For a second straight season, Page made 16 starts in 2008, notching a career-high 83 tackles, four interceptions, and two forced fumbles, while tying for the team lead with 10 passes defended. In 2009, Page started the first five games of the season, picking up 19 tackles, before suffering a shoulder injury. He was inactive for the next two weeks, and was placed on injured reserve on November 4 with a calf injury, ending his season.

Following the 2009 season, Page became a restricted free agent but did not sign his tender from the team until September 3, after requesting a trade.

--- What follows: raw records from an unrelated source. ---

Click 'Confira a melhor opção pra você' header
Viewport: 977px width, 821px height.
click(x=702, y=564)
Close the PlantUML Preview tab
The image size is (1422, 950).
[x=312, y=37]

===New England Patriots===
On September 4, 2010, Page was traded to the New England Patriots for an undisclosed draft choice. He played in the team's first six regular season games before missing the next six games with an injury. He returned in Week 13 against the New York Jets, recording a season-high five tackles. Page finished the 2010 season with 12 tackles and two interceptions in 10 games played, making one start.

===Philadelphia Eagles===
On August 2, 2011, Page signed with the Philadelphia Eagles. He became the starting strong safety in the preseason to replace an injured Nate Allen, but was benched during a week five loss to the Buffalo Bills. Page was released on November 16.

===Minnesota Vikings===
Page signed with the Minnesota Vikings on November 29, 2011, and became a free agent after the season.

==Baseball career==
===Los Angeles Dodgers===
Page attended an open tryout for the Los Angeles Dodgers during spring training on March 1, 2012 and signed a minor league contract with the team on March 10. The Dodgers assigned him to the Rancho Cucamonga Quakes in the Class-A California League on April 23. In 8 games with the Quakes, Page hit .040 (1 hit in 25 at-bats) and he was released on May 29.

===San Francisco Giants===
On July 24, 2012, Page signed a minor league contract with the San Francisco Giants.